Bambu Bisa Atasi Banjir dan Tanah Longsor?

photo author
- Sabtu, 2 Desember 2017 | 15:45 WIB
060415400_1470396214-20160805-Pemasangan-Turap-Bambu-di-Kali-Ciliwung-Jakarta--Gempur-M-Surya-01
060415400_1470396214-20160805-Pemasangan-Turap-Bambu-di-Kali-Ciliwung-Jakarta--Gempur-M-Surya-01

SUDAH sejak lama masyarakat di Kabupaten Kuningan tepatnya di bantaran Sungai Cijangkelok di Desa Citenjo merasa khawatir ketika musim hujan datang.

Hal ini diakibatkan oleh bencana banjir yang kerap melanda daerah tersebut.

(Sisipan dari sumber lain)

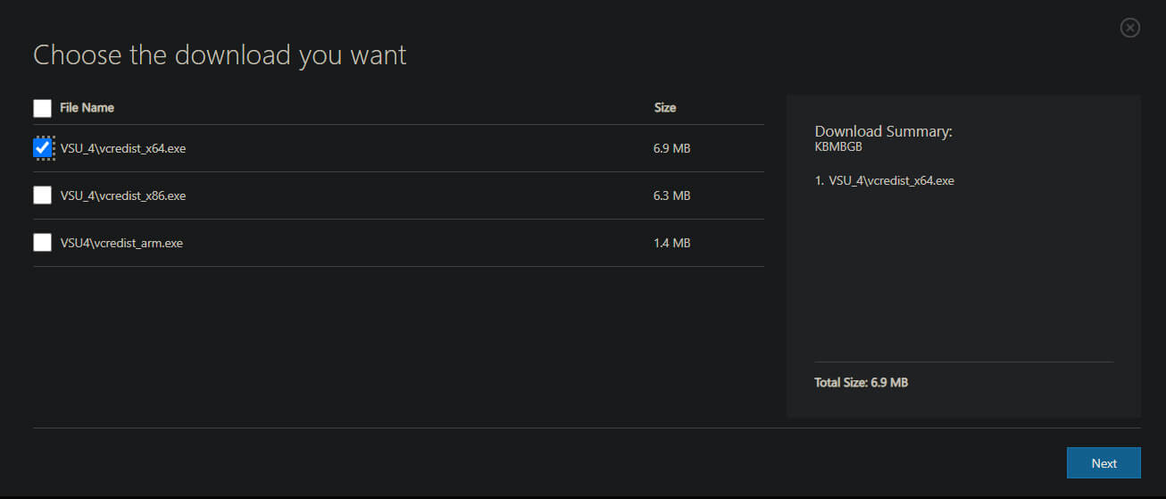This screenshot has width=1166, height=499.
Task: Click the Choose the download you want title
Action: coord(220,55)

Salah satu bencana yang masih terkenang dalam ingatan warga adalah banjir pada Januari 2017.

“Saya masih ingat waktu itu 22 Januari 2017 pukul 12.00 siang. Hujan turun sangat lebat. Pukul 02.00 pagi hujan reda, pukul 04.00 pagi hujan lebat turun lagi. Hujan berlangsung 3-4 jam,” ujar petugas Operasi dan Pemeliharaan Daerah Aliran Sungai (OP DAS) Cisanggarung, Kuningan, untuk Sungai Cijangkelok, Yayat Sudiyatna.

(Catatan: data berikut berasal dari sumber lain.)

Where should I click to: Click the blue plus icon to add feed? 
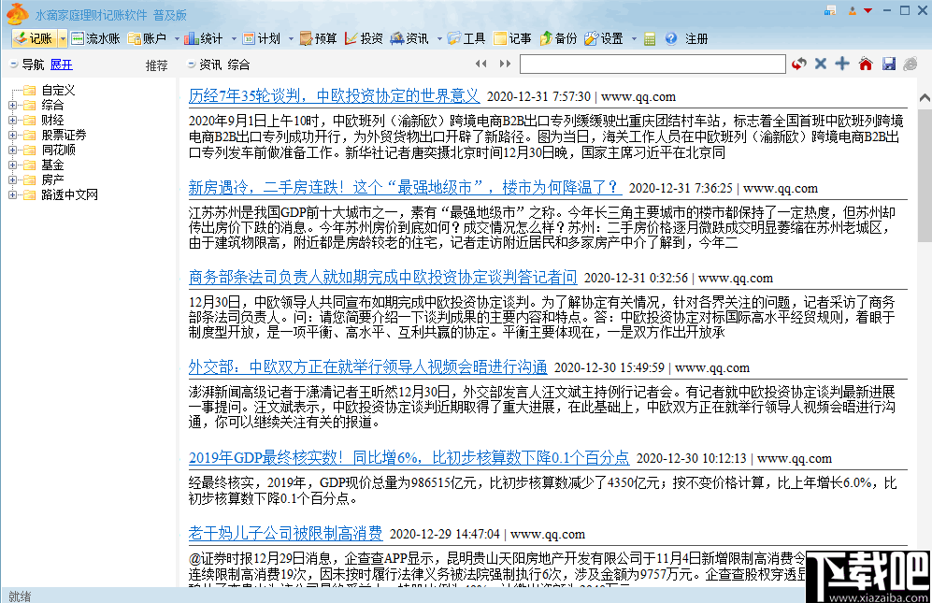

Yayat juga menjelaskan, pada sore harinya, permukaan air sungai mulai meluap dan luber sampai ke permukiman warga.

“Air banjir ini mencapai satu meter dan menggenangi tujuh desa. Desa Citenjo merupakan yang terparah,” tambah pria yang bekerja memantau proyek bioengineering di bantaran Sungai Cijangkelok ini.

Melihat kondisi tersebut, Direktorat Jenderal Sumber Daya Air (Ditjen SDA) Kementerian Pekerjaan Umum dan Perumahan Rakyat (PUPR) melalui Balai Besar Wilayah Sungai (BBWS) Cimanuk Cisanggarung memberikan perhatian khusus terhadap Desa Citenjo.

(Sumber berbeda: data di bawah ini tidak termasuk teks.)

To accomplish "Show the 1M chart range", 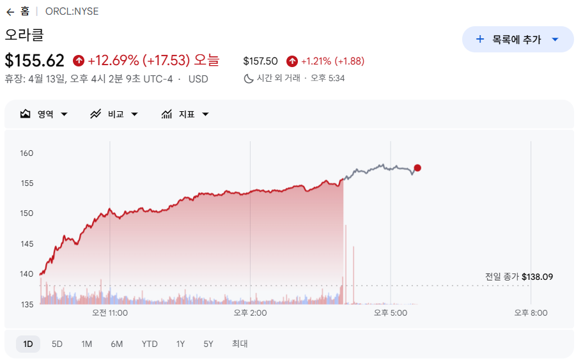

Sebulan berikutnya, yakni pada Februari 2017, dibangunlah tanggul oleh BBWS Cimanuk Cisanggarung yang bekerja sama dengan masyarakat setempat untuk mencegah banjir susulan.

Yang dibangun ini bukanlah tanggul pada umumnya, melainkan tanggul yang terbuat dari bambu dengan metode bioengineering.

Bambu yang ditanam ini berfungsi untuk menahan air sungai yang meluap dan menyebabkan banjir di Desa Citenjo, Kab. Kuningan, Rabu (15/11/2017).

Bambu yang ditanam ini berfungsi untuk menahan air sungai yang meluap dan menyebabkan banjir di Desa Citenjo, Kab. Kuningan, Rabu (15/11/2017).(Alek Kurniawan)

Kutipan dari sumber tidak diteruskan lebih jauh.